Equal partners

Editorial
Stabroek News
October 21, 1999


Ideally, aid to developing countries should be provided in areas and in ways which donors and recipients have worked out to be the most efficient and cost effective and provide the maximum benefit for the recipient countries.

Inevitably, given the unequal nature of the relationship, the practice has been somewhat different whether the assistance was provided bilaterally or through the international financial institutions. Aid also became a vehicle for providing jobs for experts and suppliers of services from the donor countries or for foreign contractors, said to be more experienced and better financed than local firms for undertaking the projects being financed.

Developing countries like Guyana were hardly in a position to oppose these conditions and there seemed some reasonableness to the argument that the taxpayers of the donor countries should gain some benefit from the "investment" by their governments in providing assistance to another country.

But do the same conditions apply when the aid being provided is ultimately for the benefit of the donor countries? President Bharrat Jagdeo obviously does not think so. Witness his instructions to his negotiators who were in discussion with the United States government on a co-operation agreement aimed at upgrading Guyana's drug interdiction capacity. He told a press conference in New York during his visit to the US last month that they should reject the conditions being imposed by the US for providing some US$50,000 for the programme.

Drug interdiction co-operation is part of the US administration's strategy for restricting the flow of narcotics into the United States. The success of this strategy has caused heavy collateral damage for Caribbean countries with the shutting down of the established drug routes into the United States from South America. As countries like Guyana become more used as transshipment points in the new route, the corrupting influence of the drug culture becomes more and more entrenched here. Not only is the integrity of law enforcement agencies compromised, and it is only the perversely naive who would deny that that has been the experience of Guyana, but drug abuse is now a serious cause of concern, especially among our young people.

Moreover, the very conspicuous lifestyle of the local drug underlords provides a compelling alternative lifestyle model to our young people when they contrast it with the experience of their parents who struggle to make ends meet on honest toil.

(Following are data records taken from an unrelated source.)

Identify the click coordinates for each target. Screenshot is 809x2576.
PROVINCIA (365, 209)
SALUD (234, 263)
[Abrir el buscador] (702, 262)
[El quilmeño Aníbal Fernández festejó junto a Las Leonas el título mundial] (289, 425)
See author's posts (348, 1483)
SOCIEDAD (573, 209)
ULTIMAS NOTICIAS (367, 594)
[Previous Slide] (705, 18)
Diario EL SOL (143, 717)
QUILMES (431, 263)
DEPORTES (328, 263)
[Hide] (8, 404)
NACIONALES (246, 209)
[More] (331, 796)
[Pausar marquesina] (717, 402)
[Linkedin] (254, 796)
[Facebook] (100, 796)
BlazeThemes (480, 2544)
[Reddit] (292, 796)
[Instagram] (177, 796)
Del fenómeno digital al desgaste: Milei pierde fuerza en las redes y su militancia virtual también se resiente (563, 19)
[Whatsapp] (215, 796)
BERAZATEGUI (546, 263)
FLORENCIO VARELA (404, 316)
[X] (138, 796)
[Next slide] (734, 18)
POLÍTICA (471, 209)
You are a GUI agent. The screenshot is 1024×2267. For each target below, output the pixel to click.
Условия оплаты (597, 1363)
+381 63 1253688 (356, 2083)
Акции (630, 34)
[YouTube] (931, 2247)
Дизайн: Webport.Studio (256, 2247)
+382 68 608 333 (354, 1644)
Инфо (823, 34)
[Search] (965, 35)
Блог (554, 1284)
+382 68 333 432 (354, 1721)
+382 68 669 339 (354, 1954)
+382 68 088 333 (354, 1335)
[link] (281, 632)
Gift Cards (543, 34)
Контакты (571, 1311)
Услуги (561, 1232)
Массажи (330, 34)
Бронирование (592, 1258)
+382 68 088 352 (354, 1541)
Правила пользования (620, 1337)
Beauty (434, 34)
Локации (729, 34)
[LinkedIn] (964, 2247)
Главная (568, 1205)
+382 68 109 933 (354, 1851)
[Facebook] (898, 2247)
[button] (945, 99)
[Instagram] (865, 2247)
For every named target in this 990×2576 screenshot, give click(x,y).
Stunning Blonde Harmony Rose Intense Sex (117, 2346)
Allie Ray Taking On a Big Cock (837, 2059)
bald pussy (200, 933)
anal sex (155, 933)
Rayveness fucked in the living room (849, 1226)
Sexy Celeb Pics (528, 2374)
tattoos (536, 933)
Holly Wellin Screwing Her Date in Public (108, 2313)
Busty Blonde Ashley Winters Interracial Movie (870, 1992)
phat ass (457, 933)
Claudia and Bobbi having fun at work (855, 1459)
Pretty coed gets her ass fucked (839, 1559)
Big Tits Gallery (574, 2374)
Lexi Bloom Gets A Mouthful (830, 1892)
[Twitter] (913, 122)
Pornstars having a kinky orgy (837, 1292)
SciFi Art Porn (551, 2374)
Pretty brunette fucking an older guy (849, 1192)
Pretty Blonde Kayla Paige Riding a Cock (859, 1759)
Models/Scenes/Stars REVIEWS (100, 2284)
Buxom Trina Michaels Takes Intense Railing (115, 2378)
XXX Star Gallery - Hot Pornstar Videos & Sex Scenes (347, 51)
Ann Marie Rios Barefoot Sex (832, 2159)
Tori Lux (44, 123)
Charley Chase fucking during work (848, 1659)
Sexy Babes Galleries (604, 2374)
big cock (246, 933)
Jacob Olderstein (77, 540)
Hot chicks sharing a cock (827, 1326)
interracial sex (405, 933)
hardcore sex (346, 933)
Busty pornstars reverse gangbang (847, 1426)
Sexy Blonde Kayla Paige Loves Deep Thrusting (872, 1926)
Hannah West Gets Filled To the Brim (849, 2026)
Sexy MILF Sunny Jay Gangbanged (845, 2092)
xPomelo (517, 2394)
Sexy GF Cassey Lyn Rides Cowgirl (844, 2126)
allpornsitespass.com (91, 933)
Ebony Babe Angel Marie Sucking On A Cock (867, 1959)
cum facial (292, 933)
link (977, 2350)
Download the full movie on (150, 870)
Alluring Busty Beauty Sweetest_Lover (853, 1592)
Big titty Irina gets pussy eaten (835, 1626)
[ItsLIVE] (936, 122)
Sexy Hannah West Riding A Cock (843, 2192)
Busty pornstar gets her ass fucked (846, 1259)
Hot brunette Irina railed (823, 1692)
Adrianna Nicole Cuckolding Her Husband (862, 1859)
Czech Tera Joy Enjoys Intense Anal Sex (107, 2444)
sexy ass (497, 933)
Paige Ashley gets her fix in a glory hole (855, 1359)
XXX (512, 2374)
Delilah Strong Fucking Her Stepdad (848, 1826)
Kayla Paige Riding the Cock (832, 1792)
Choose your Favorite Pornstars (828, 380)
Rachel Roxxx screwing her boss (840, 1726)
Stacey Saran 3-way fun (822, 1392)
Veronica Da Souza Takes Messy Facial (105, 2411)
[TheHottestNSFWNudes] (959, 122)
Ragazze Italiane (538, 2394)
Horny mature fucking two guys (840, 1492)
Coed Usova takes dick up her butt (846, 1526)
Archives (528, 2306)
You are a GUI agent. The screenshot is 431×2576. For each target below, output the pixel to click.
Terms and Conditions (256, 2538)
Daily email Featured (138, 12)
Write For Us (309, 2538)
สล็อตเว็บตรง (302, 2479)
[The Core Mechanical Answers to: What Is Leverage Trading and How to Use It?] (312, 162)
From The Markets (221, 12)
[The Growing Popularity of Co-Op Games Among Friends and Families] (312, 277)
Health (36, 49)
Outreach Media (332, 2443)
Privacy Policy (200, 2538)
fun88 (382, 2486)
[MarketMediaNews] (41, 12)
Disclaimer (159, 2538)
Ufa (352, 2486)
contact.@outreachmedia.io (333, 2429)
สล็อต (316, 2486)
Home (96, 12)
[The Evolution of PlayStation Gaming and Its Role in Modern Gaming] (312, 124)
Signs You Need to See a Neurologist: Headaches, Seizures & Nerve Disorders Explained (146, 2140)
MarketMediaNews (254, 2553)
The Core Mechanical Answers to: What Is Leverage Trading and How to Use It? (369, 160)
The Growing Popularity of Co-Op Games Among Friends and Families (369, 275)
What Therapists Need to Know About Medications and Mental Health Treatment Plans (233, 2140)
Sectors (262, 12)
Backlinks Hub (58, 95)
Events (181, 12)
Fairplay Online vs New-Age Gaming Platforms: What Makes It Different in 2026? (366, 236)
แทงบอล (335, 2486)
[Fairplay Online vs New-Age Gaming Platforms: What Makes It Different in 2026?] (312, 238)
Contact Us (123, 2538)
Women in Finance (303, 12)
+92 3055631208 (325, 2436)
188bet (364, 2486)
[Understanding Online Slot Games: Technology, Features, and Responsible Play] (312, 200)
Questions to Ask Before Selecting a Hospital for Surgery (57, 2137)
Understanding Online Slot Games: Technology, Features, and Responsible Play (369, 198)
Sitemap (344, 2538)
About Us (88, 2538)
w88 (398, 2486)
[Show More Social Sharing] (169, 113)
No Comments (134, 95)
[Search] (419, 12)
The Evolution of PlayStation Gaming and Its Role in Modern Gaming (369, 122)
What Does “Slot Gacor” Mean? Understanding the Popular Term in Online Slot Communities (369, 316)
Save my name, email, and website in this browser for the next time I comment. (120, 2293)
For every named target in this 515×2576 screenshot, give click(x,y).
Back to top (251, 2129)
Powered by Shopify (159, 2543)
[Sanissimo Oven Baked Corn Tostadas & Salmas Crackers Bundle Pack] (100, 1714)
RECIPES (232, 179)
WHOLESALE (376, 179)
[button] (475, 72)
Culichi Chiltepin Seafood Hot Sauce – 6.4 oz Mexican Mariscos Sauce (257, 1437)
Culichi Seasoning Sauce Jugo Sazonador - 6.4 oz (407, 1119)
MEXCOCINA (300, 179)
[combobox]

The co-operation programmes do not address these ills. Assistance in detecting money laundering and shutting down drug-smuggling activities is laudable and should be pursued. But this does not address things like dealing with drug addiction. These programmes do not provide for assistance in confronting the long-term damage caused by drug abuse nor do they provide funding for AIDS programmes, though a number of persons contracted this deadly disease because of the lifestyle associated with drug abuse.

The governments in the region need to take a different approach in their discussion of these programmes. These are not handouts for which they go cap in hand. In these discussions they are at the table as partners, equal partners, in combatting this scourge. Moreover, the conditions which to some extent make their societies rich recruiting grounds for the drug barons, homegrown or expatriate, have in part been caused by the actions of the US administration. A sleep-over in the White House by a fat cat contributor to the presidential re-election campaign of Bill Clinton has precipitated action which puts the political and economic stability of the Caribbean region at serious risk.

The lack of awareness by US legislators of the fact that helping to make the economies of the countries in the Caribbean internationally competitive also contributes to the security of the developed countries is a condition which the US administration should address with urgency.

In the coming millennium, it should not be beyond the ingenuity of the governments of the developed and developing worlds to design programmes which are mutually beneficial not only in terms of their outcomes but in the disposal of the resources provided for these programmes.